EXTRACT PROVIDED:
*** Begin section ***
Ezra Klein is stating that universality will be a goal of Obama’s healthcare plan. At $634 billion, over 10 years (that’s $63.4 billion a year) it’s hard to see how Congress is going to turn Obama’s plan into real universal healthcare because that simply isn’t enough money. One hint is in the use of the phrase "individual mandates", which means that, similar to car insurance, you will be required to buy insurance.
The majority of the known details of the plan are what might be best characterized as Medicare cost savings, as Stirling Newberry pointed out last night. Costs are contained by forcing competitive bidding in regions and using the average, by paying hospitals who readmit patients too often less than hospitals who fix the problem the first time, by simple reductions in payments, and so on. Since private insurers charge more for Medicare services, in general, than the normal Medicare costs, they are also going to be forced into line with more general costs. All of this is good and smart: there’s no reason to pay private insurers a premium to do the same thing that the public system can do for less.
However, as Newberry points out, what this means is less money for insurers. They have two options, they can eat the reductions and be less profitable, or they can increase prices on their non-Medicare clients. I’m sure we can all guess what they’d prefer to do.
Which brings us back to individual mandates. I generally don’t like individual mandates. It’s not that they can’t be done well, various European countries have individual mandates, and they work fine, but that’s because they place very strict cost controls on insurers for ALL patients. Exactly what must be covered by the basic plan and what the rate of profit is on the basic plan is strictly regulated. Patients must be accepted even if they have pre-existing conditions and they can’t be charged more.
*** End section ***
RECORDS SUPPLIED:
*** Begin section ***
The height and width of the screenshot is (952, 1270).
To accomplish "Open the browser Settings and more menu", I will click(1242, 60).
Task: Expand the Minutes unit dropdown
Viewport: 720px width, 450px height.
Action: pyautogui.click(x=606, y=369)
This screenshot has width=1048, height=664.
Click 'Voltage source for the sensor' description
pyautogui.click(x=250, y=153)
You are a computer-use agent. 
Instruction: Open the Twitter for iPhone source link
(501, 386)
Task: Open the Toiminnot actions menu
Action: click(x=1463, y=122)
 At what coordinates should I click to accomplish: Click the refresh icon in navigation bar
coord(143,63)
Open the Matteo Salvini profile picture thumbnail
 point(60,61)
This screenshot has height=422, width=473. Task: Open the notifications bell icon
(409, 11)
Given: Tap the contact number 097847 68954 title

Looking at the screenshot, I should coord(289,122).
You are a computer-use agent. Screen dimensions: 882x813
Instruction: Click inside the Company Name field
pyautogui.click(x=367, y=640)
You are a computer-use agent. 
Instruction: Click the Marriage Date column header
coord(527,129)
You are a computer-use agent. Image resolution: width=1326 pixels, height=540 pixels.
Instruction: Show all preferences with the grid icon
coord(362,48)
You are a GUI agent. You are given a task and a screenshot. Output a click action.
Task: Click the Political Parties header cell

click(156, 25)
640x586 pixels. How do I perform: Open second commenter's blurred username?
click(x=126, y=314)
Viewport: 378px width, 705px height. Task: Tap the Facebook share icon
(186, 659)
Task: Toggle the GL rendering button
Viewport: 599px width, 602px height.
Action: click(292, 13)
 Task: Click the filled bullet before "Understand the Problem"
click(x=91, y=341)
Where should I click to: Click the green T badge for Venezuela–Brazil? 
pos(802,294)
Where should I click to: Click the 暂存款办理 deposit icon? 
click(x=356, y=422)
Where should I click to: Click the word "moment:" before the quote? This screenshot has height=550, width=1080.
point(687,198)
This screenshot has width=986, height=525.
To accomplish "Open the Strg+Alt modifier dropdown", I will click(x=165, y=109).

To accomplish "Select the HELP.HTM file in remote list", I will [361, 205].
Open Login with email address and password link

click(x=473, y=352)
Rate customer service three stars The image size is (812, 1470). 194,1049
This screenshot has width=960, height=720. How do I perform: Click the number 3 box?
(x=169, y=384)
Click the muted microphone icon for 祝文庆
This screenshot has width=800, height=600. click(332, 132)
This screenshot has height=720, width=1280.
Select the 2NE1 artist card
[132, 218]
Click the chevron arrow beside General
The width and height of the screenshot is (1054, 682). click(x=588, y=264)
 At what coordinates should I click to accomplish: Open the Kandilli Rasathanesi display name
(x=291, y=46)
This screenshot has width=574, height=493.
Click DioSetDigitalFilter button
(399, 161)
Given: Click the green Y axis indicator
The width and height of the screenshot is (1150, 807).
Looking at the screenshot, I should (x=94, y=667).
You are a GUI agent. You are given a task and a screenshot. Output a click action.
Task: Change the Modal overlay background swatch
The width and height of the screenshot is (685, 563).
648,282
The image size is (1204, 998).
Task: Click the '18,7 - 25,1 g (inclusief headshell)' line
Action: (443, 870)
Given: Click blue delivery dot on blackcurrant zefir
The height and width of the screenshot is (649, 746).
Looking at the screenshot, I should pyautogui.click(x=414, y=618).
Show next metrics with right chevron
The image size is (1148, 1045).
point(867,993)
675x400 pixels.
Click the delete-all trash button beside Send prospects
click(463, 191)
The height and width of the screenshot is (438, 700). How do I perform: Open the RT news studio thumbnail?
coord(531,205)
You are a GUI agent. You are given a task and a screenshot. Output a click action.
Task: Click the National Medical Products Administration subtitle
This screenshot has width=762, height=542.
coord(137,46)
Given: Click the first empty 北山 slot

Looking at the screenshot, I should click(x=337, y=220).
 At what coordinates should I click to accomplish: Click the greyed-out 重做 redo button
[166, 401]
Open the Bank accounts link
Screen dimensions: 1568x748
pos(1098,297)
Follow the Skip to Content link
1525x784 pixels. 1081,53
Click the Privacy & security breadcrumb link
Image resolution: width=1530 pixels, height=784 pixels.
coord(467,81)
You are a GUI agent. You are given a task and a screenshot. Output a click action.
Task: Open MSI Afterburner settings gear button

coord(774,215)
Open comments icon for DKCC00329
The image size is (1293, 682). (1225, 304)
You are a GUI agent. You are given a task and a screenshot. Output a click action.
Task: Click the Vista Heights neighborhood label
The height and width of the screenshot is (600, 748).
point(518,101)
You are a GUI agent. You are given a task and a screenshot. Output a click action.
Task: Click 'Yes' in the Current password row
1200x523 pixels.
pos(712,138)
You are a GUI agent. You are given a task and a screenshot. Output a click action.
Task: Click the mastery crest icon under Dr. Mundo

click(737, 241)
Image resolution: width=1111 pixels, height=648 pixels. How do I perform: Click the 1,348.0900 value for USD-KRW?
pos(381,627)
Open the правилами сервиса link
*** End section ***
TASKS FOR THIS EXERCISE:
1. Please list each method of containing costs that the passage on Obama's healthcare plan names, leaving aside its closing "and so on".
2. Carry on with the passage on Obama's healthcare plan, picking up after its final sentence.

SET OF ANSWERS:
1.
- Forcing competitive bidding in regions and using the average
- Paying hospitals that readmit patients too often less than hospitals that fix the problem the first time
- Simple reductions in payments

2.
If a government doesn’t do this, two things can happen:
1) If the government has its own healthcare plan open to everyone (remember, everyone can’t enroll in Medicare or Medicaid) then the most expensive patients will wind up on the government’s dime. Private insurers will cherry pick the healthy people, then when they get sick do their best to dump them onto the public plan. Costs will soar, the government will get soaked and you won’t get the savings one should get from true universal health care (which are about 1/3 of current US costs.)
2) If the government doesn’t have its own healthcare plan open to everyone, the insurers will simply soak everyone who can’t be on the Medicare and Medicaid. So the government may pay less for healthcare, but all it’s really doing is moving costs around—from poor people and old people and on to everyone else.
In other words, for Obama’s plan to work it must have individual mandates and a public insurance option open to everyone and insurance companies must be forced to compete on even ground with the public plan – same cost schedule and the same underwriting (basically none).
Likewise individual mandates that don’t have high enough subsidies leave large numbers of people uninsured anyway because they can’t afford the insurance. If it’s a choice of eating, paying rent or paying for insurance, people will take their chances on getting sick or live with their existing health care problems. This is what has happened in Massachusetts, which has a supposedly universal system which actually isn’t, because subsidies aren’t sufficient.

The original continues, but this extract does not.